In the course of this project-based learning unit, students will:

  • Build background knowledge about westward expansion by planning a trip to California to join the Gold Rush;
  • Use mapping skills and historical documents to research and map the famous "boomtowns" of California;
  • Research and understand the hardships of traveling West by mapping specific routes over land and by sea;
  • Use primary source documents from the Digital Public Library of America to research the history of the Gold Rush and westward expansion;
  • "Show what they know" by using their research, mapping, and descriptive writing skills to produce an annotated "storytelling" map of a personal journey West to the Gold Rush.

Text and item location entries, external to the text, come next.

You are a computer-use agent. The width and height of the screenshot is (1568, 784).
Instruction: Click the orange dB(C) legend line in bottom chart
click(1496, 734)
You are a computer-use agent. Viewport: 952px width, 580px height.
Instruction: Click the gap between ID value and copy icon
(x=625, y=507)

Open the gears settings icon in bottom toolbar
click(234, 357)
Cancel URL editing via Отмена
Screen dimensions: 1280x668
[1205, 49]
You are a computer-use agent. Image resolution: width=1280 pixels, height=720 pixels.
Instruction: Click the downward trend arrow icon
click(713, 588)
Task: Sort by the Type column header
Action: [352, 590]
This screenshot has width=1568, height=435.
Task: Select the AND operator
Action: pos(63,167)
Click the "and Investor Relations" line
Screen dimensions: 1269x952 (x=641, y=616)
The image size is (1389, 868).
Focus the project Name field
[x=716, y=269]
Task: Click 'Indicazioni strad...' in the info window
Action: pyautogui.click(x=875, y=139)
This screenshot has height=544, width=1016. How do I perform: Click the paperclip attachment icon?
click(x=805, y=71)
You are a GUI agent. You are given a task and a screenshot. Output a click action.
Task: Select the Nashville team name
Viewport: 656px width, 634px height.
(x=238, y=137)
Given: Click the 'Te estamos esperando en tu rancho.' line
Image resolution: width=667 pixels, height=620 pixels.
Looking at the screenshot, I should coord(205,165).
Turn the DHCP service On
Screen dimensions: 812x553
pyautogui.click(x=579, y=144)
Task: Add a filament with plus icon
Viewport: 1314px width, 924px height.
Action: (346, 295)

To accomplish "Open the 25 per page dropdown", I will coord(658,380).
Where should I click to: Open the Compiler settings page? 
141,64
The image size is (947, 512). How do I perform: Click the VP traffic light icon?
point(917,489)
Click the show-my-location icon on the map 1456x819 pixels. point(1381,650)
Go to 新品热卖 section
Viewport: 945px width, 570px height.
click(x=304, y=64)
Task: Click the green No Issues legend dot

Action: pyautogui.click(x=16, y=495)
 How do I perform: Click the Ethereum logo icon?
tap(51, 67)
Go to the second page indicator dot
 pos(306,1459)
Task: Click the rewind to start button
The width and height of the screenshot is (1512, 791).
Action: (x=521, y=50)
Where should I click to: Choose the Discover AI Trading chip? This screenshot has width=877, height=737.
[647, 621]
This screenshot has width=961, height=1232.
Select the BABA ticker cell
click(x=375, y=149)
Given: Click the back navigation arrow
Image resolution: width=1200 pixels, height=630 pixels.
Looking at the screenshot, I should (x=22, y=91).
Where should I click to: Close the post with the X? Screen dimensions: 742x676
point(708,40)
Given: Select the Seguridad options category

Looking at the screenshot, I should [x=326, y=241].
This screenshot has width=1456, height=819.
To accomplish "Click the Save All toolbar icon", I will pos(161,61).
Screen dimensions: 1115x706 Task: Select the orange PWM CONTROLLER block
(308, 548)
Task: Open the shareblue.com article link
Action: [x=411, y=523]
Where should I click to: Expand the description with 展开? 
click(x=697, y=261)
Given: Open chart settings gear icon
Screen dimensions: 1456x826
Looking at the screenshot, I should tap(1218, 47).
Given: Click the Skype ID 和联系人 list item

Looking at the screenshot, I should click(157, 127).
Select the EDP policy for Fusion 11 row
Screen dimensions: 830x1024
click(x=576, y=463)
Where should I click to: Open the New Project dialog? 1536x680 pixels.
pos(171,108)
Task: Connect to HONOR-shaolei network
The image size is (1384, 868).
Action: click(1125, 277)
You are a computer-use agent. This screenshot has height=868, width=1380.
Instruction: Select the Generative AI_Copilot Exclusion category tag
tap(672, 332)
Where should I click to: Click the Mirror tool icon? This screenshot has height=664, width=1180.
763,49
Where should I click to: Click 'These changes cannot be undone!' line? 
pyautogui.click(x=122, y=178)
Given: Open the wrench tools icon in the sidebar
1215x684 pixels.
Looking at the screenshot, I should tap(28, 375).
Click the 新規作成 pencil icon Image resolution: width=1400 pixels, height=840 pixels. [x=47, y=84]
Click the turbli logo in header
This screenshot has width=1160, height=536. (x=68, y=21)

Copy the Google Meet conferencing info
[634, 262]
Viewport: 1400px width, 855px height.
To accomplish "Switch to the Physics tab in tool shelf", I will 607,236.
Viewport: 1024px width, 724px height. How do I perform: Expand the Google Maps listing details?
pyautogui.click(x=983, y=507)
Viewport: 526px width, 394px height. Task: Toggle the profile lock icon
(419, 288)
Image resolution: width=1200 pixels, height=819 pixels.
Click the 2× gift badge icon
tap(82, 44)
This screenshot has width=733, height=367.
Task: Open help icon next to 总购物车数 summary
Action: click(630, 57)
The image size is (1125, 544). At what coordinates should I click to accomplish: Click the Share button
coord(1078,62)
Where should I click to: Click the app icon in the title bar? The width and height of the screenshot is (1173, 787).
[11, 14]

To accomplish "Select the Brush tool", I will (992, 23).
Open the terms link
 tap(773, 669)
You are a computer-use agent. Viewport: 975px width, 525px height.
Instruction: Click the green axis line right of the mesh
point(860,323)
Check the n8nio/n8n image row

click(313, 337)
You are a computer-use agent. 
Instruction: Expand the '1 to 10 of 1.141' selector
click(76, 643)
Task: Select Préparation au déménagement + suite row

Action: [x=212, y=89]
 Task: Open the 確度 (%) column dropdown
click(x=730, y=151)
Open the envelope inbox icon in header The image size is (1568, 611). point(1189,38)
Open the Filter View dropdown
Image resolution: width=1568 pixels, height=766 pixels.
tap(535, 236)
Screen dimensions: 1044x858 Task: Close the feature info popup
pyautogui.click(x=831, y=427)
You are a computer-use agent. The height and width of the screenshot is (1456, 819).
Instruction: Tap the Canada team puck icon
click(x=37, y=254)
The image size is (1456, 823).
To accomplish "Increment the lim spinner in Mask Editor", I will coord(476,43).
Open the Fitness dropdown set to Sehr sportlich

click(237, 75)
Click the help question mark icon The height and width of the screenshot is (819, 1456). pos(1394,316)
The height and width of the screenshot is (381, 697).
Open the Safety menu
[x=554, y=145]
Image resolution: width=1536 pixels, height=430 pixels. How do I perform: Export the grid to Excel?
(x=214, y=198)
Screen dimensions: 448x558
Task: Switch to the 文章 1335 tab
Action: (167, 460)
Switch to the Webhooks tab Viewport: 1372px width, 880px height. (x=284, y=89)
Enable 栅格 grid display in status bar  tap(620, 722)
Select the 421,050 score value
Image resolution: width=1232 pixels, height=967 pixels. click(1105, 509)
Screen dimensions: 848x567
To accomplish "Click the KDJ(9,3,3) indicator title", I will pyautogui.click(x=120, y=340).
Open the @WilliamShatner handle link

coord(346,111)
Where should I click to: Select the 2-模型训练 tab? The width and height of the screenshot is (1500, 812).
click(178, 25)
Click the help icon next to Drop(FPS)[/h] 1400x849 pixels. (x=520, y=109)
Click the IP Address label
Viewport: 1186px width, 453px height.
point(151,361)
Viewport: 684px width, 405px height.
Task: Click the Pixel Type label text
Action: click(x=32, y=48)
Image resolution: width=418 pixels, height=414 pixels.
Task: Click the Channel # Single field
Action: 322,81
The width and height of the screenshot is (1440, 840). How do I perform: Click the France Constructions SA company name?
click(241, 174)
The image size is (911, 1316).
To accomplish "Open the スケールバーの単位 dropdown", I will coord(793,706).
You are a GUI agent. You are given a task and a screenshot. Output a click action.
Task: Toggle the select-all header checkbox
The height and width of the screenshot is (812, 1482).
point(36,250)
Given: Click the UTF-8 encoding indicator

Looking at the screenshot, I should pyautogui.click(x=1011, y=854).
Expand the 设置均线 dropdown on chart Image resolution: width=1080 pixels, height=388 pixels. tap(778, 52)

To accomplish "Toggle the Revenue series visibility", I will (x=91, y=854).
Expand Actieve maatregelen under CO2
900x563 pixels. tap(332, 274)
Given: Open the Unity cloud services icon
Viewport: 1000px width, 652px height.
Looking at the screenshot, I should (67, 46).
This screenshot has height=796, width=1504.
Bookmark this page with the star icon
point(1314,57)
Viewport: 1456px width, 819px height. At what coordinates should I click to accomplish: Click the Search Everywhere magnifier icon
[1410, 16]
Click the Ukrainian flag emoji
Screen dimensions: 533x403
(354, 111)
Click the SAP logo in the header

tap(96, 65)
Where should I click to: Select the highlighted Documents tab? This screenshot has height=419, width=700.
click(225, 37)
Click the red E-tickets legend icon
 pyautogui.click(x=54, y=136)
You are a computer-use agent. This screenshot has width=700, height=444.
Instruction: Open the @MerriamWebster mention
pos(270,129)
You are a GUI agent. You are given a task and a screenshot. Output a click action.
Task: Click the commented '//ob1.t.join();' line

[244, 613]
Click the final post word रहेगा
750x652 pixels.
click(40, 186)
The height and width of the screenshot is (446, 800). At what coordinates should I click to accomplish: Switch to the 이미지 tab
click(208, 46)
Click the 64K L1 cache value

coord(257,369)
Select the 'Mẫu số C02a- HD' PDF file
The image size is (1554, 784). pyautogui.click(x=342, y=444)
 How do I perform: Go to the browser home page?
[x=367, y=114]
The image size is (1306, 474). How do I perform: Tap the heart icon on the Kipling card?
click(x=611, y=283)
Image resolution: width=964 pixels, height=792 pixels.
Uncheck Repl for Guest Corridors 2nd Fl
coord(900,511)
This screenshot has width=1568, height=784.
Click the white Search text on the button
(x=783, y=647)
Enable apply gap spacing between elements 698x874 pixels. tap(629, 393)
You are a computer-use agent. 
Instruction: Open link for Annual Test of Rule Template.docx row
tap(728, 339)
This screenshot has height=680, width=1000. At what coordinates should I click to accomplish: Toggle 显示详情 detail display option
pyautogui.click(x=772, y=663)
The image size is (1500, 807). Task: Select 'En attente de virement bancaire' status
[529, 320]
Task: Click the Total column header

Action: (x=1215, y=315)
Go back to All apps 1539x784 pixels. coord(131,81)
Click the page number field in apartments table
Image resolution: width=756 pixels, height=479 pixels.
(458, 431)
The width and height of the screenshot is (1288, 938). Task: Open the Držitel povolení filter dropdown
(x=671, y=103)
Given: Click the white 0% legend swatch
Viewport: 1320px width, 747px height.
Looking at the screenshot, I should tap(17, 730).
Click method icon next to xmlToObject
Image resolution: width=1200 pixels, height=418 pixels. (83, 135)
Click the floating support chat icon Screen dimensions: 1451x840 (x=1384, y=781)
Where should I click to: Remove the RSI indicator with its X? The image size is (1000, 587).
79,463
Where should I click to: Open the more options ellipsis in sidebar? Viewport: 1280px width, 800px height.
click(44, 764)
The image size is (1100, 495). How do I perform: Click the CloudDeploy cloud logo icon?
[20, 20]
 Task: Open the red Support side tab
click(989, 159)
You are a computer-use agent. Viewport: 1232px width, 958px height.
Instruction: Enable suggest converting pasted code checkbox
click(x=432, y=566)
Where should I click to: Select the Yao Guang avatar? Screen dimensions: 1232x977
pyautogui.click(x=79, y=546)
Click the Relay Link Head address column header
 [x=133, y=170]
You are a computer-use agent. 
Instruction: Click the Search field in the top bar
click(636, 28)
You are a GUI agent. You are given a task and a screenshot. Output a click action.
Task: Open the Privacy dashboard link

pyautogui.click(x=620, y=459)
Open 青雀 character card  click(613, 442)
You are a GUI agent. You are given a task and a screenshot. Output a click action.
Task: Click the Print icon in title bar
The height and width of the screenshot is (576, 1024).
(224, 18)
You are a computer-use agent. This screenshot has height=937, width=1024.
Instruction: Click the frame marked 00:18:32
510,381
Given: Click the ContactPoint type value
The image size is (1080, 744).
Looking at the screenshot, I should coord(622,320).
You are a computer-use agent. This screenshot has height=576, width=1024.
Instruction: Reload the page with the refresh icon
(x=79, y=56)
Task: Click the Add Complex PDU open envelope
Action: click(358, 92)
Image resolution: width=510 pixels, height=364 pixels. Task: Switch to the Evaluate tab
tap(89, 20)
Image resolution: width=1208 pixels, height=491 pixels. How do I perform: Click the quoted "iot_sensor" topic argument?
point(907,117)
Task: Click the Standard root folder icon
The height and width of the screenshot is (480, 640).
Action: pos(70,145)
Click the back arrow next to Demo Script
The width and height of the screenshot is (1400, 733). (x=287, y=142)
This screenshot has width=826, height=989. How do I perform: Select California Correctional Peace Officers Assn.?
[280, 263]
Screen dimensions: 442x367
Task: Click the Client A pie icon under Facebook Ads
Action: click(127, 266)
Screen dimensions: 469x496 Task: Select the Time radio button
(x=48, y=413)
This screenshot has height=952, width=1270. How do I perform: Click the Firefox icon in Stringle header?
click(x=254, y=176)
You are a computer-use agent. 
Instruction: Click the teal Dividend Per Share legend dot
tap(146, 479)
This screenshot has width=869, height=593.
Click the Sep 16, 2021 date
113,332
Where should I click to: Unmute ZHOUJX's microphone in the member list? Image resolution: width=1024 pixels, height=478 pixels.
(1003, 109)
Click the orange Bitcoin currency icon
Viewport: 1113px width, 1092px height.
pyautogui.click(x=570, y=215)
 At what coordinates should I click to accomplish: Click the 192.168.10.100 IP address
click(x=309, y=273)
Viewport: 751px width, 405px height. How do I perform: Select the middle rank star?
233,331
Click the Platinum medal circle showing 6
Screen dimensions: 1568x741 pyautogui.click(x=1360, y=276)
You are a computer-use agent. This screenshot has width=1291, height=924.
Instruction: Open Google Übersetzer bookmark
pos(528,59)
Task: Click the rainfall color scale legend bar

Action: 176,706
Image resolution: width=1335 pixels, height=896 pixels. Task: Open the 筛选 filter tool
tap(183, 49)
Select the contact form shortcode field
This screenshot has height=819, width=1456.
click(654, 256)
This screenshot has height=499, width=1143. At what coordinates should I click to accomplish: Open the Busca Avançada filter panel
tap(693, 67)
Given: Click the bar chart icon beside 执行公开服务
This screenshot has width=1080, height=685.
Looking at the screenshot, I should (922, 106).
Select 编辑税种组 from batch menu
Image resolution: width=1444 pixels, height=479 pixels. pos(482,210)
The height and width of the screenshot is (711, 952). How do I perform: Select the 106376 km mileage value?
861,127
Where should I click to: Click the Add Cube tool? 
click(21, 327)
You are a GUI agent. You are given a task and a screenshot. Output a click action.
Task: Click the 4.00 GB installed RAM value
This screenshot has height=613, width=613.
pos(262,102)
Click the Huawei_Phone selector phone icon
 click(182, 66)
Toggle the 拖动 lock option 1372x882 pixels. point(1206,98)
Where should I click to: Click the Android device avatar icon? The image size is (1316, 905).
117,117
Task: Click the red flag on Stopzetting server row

Students will acquire necessary background knowledge of westward expansion and the California Gold Rush as part of this project, and instructional materials for providing that background are included in the Teacher Pack. Students should be familiar with basic map reading skills and performing research.


This project-based unit is divided into 5 milestones. The minimum suggested duration for completing this project-based unit is 5 class periods. However, the unit is completely flexible can be lengthened or shortened as necessary or desired, based on available class time and interest level.


  • Internet access
  • Audio/visual equipment for listening to the song "Ho! For California"


These activities support the following 3C Framework for Social Studies State Standards:

D1.5.3-5. Determine the kinds of sources that will be helpful in answering compelling and supporting questions, taking into consideration the different opinions people have about how to answer the questions.
D2.Eco.1.3-5. Compare the benefits and costs of individual choices.
D2.Eco.1.3-5. Identify positive and negative incentives that influence the decisions people make.
D2.Geo.1.3-5. Construct maps and other graphic representations of both familiar and unfamiliar places.
D2.Geo.2.3-5. Use maps, satellite images, photographs, and other representations to explain relationships between the locations of places and regions and their environmental characteristics.
D2.Geo.8.3-5. Explain how human settlements and movements relate to the locations and use of various natural resources.
D2.His.2.3-5. Compare life in specific historical time periods to life today.
D2.His.3.3-5. Generate questions about individuals and groups who have shaped significant historical changes and continuities.
D2.His.6.3-5. Describe how people’s perspectives shaped the historical sources they created.
D2.His.10.3-5. Compare information provided by different historical sources about the past
D2.His.13.3-5. Use information about a historical source, including the maker, date, place of origin, intended audience, and purpose to judge the extent to which the source is useful for studying a particular topic.
D3.1.3-5. Gather relevant information from multiple sources while using the origin, structure, and context to guide the selection.
D3.3.3-5. Identify evidence that draws information from multiple sources in response to compelling questions.
D3.4.3-5. Use evidence to develop claims in response to compelling questions.
D4.6.3-5. Draw on disciplinary concepts to explain the challenges people have faced and opportunities they have created, in addressing local, regional, and global problems at various times and places.